Non restano dunque dubbi, riserve, oscurità? Se così fosse, il libro non sarebbe opera di un mortale. Forse la domanda delle domande inevase – almeno per me – la si potrebbe formulare così: se Gesù è un uomo come noi che, amando e lottando sino all’estremo, ha reso visibile e tangibile il Mistero amorevole, in sé impenetrabile, come conciliare questo annunzio con ciò che ci dicono le scienze naturali sul mare di sofferenze che l’evoluzione biologica comporta necessariamente? Homo sapiens, una volta rimasto l’unico abitante del pianeta, avrebbe potuto evitare – e potrebbe evitare oggi - guerre e altri disastri: ma può considerarsi moralmente responsabile anche del processo anteriore che lo ha condotto a sopraffare e sterminare le altre specie di ominidi? Avrebbe avuto la libertà di comportarsi altrimenti o era ancora offuscato dalla predominanza della dimensione istintuale? Oggi può evitare, con la solidarietà, molti mali ai simili e ai viventi in generale: ma può anche evitare terremoti, maremoti, uragani? Può considerarsi responsabile del destino dei bambini che nascono con malformazioni genetiche? E anche se un giorno dovesse saper difendersi dalle calamità naturali e, con l’ingegneria genetica, dagli “scherzi della natura”, avrebbe anche la possibilità di evitare alla gazzella d’essere sbranata dal leone o alla sardina di essere triturata dal pescecane?

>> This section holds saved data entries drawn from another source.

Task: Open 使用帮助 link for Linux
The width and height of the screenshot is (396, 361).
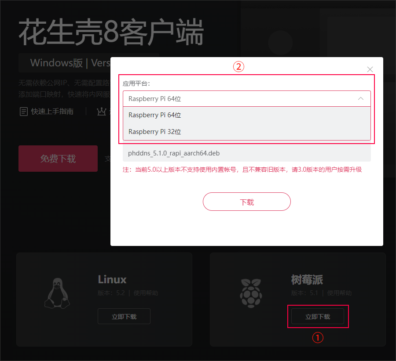Action: pyautogui.click(x=146, y=293)
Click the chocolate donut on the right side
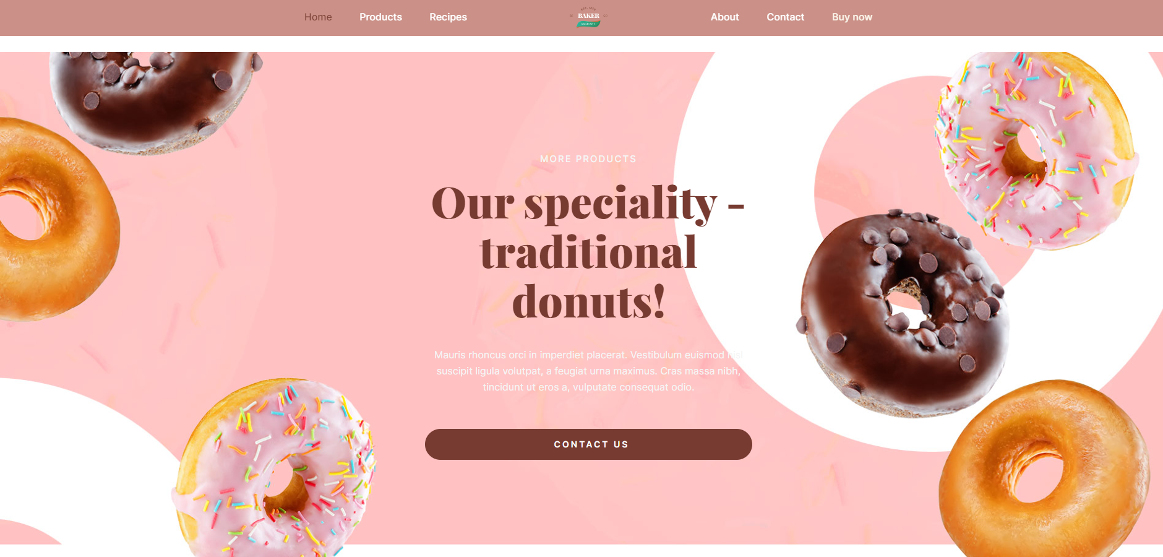 (x=904, y=313)
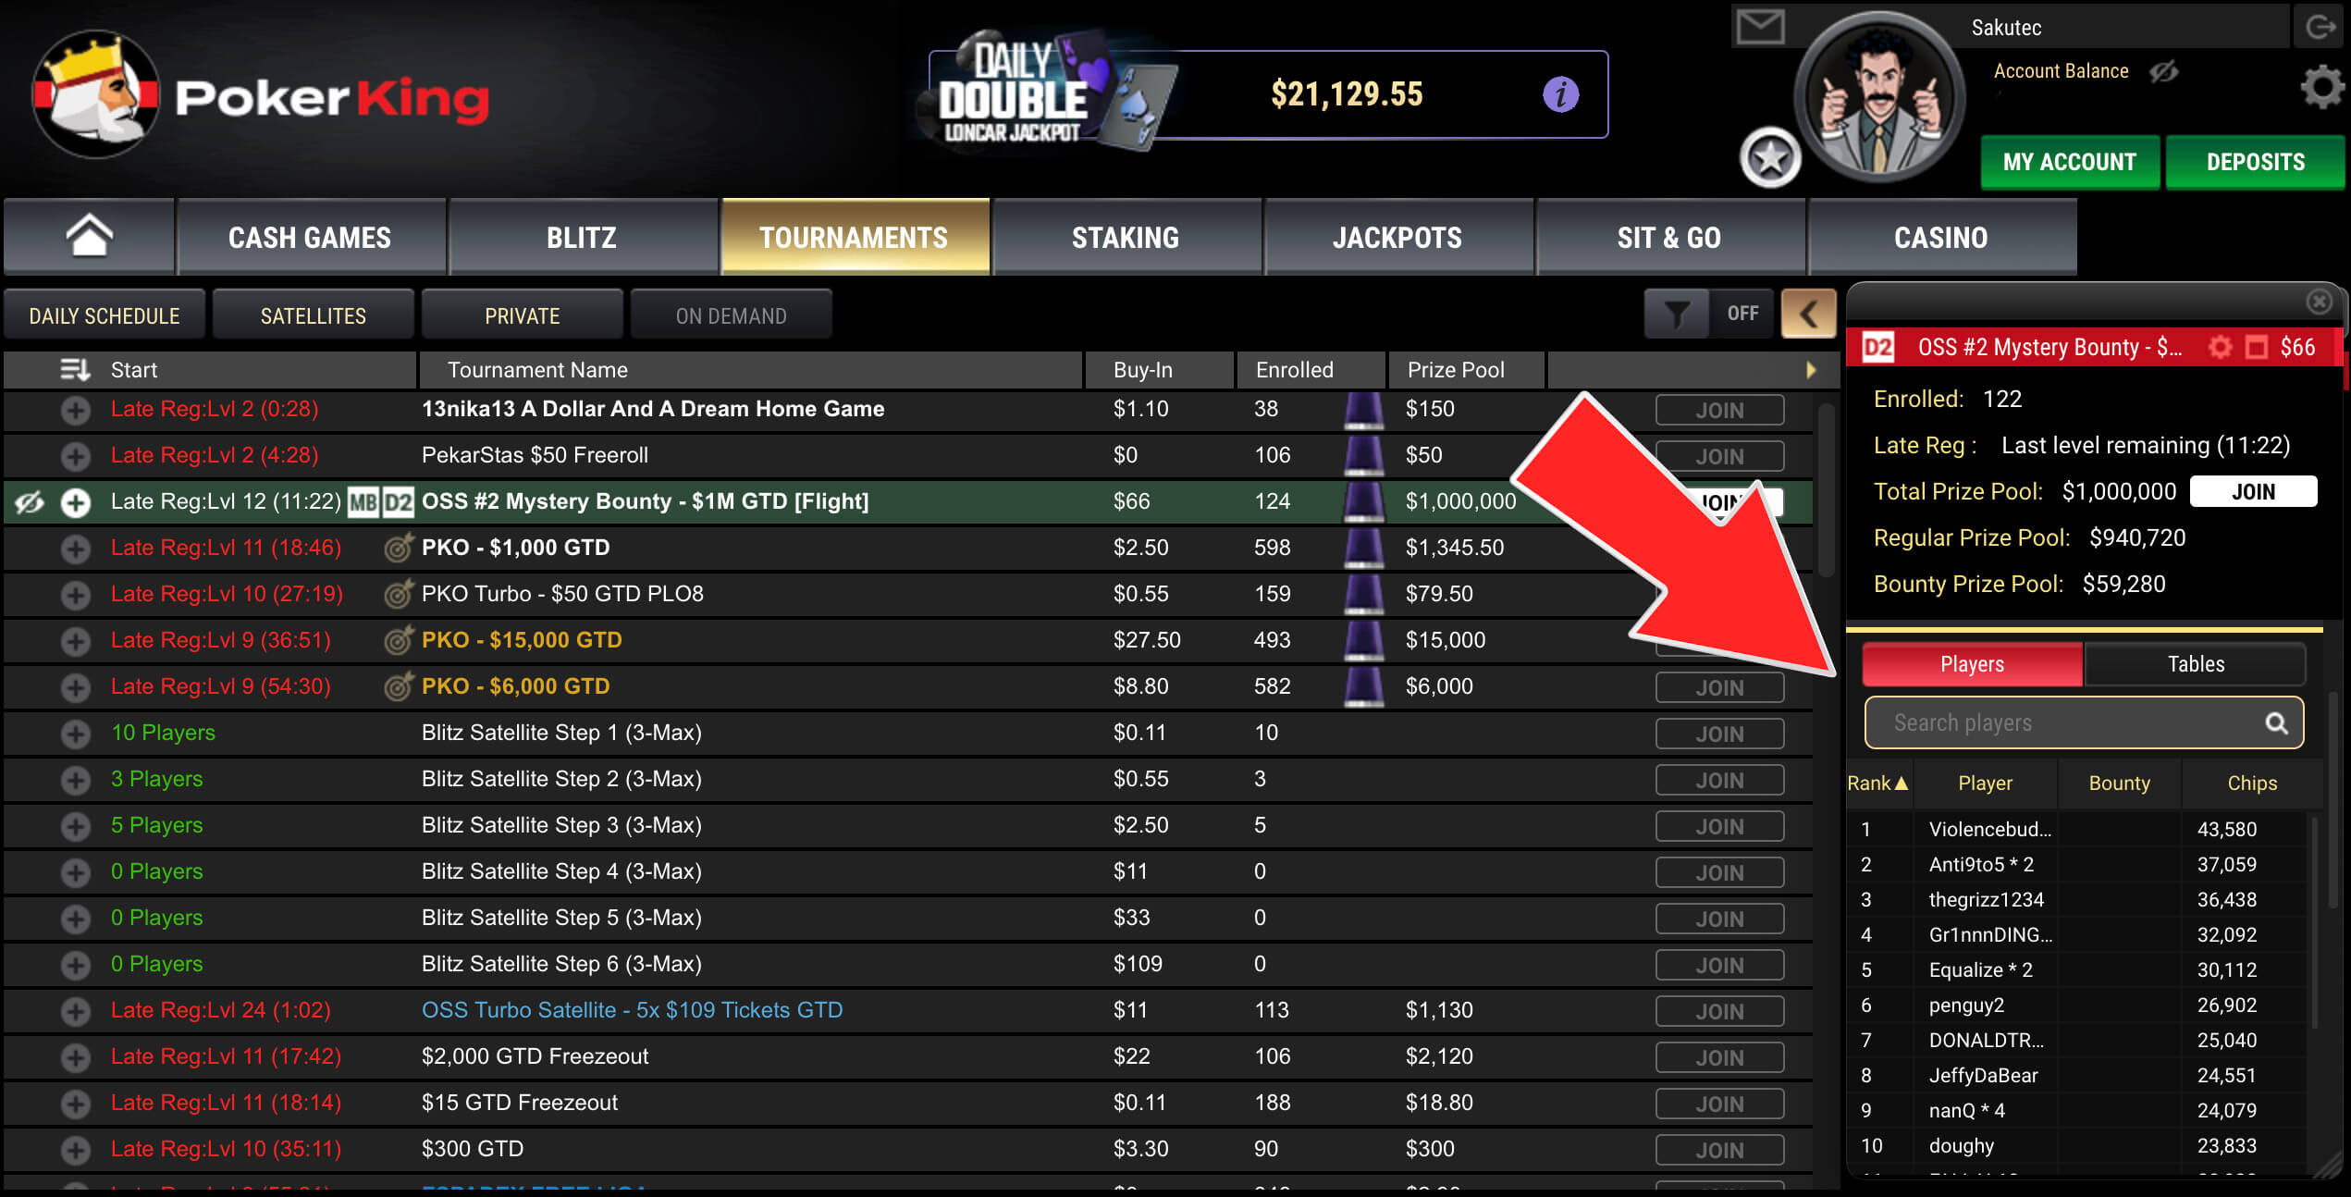Open the mail inbox envelope icon
Viewport: 2351px width, 1197px height.
point(1760,27)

Forse, allora, Gesù è maestro di vita ed esemplare di ortoprassi, ma se cerchiamo anche di capire (ammesso che sia possibile a noi umani) qualcosa delle leggi del cosmo dobbiamo rivolgerci ad altri maestri di ricerca e di pensiero. Abbiamo bisogno di molta scienza e di molta filosofia: non al posto della solidarietà pro-attiva, ma in aggiunta ad essa. Il pane della fraternità è essenziale, ma non gli si può chiedere di spegnere la sete della conoscenza.
Siamo figli di Gerusalemme, ma anche di Atene: non si tratta di optare per l’una o l’altra civiltà, bensì di non confonderle nell’illusione che si possa semplificare ciò che esige attenzione specifica.